BYU Law kicked off its 50th Anniversary celebration with Professor Thomas R. Lee
and Janet Lee Chamberlain—son and wife of BYU Law’s first dean, Rex. E.
Lee—sharing memories from the founding of the Law School and Lee’s tenure as
dean, as Solicitor General of the United States, and as president of Brigham Young
University. Chamberlain recalled Lee’s surprise as he was elevated from the
search committee to being asked to serve as dean, observing that Lee was then a
young lawyer and adjunct law professor at the University of Arizona. “He wasn’t
much older than some of the law students,” she remembers, yet he successfully
recruited faculty and students to an unaccredited law school. “He was so
engaging. People wanted to be where he was.”

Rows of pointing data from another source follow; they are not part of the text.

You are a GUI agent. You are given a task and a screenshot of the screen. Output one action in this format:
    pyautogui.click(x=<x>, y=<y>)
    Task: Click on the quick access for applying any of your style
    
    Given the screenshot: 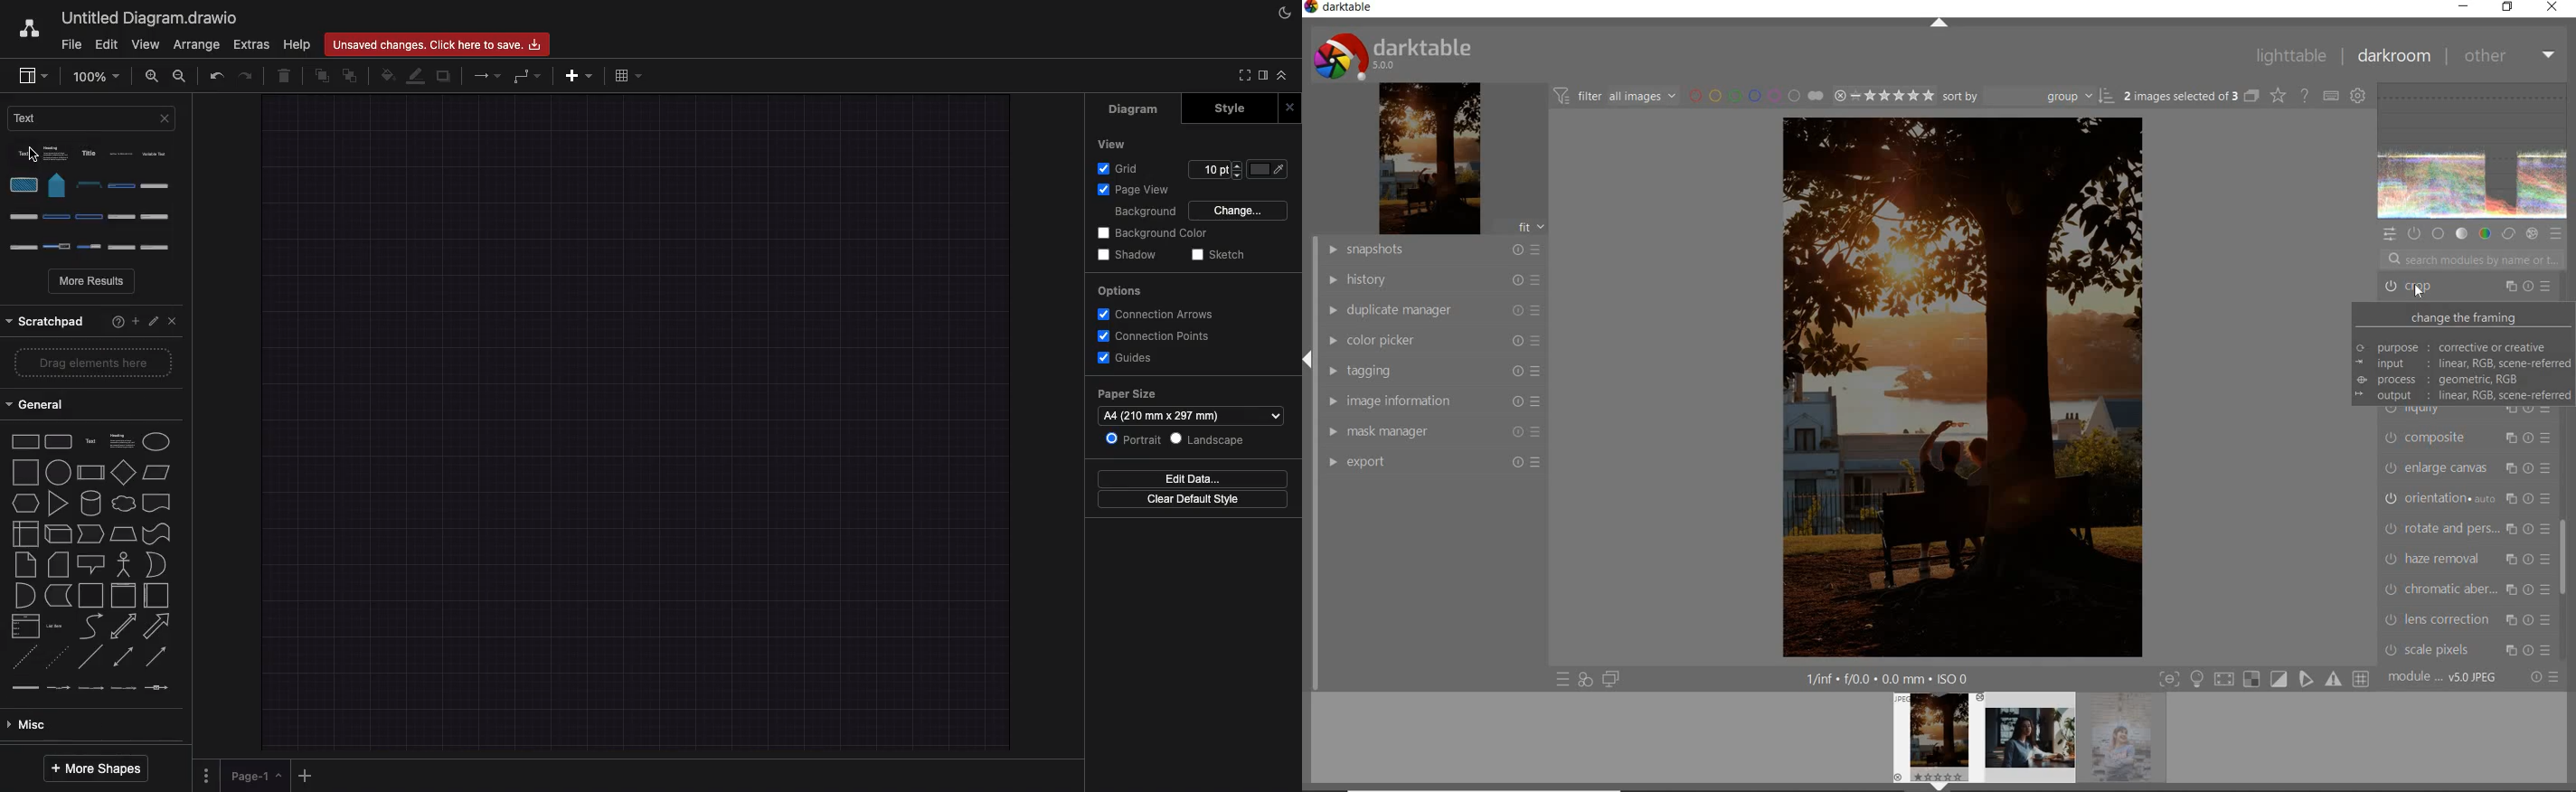 What is the action you would take?
    pyautogui.click(x=1586, y=680)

Chamberlain attributes Lee’s success as dean, advocate, parent, and friend to his
complete engagement in “whatever he was doing—he was focused on the
present.” Lee is remembered for his gusto and for his genuine excitement about
others’ accomplishments and talents, whether a colleague’s intellect or his
daughter’s cheerleading moves. Professor Thomas Lee expressed his admiration
for his father’s authenticity and integrity and shared excerpts from Lee’s last
address to BYU students in 1995 in which Lee emphasized the importance of
ethics and “the distinction between what you have a right to do and what is the
right thing to do.” Above all, Lee was committed to the eternal truths of the
gospel of Jesus Christ and he admonished students that these are truths more
important than anything learned in law school.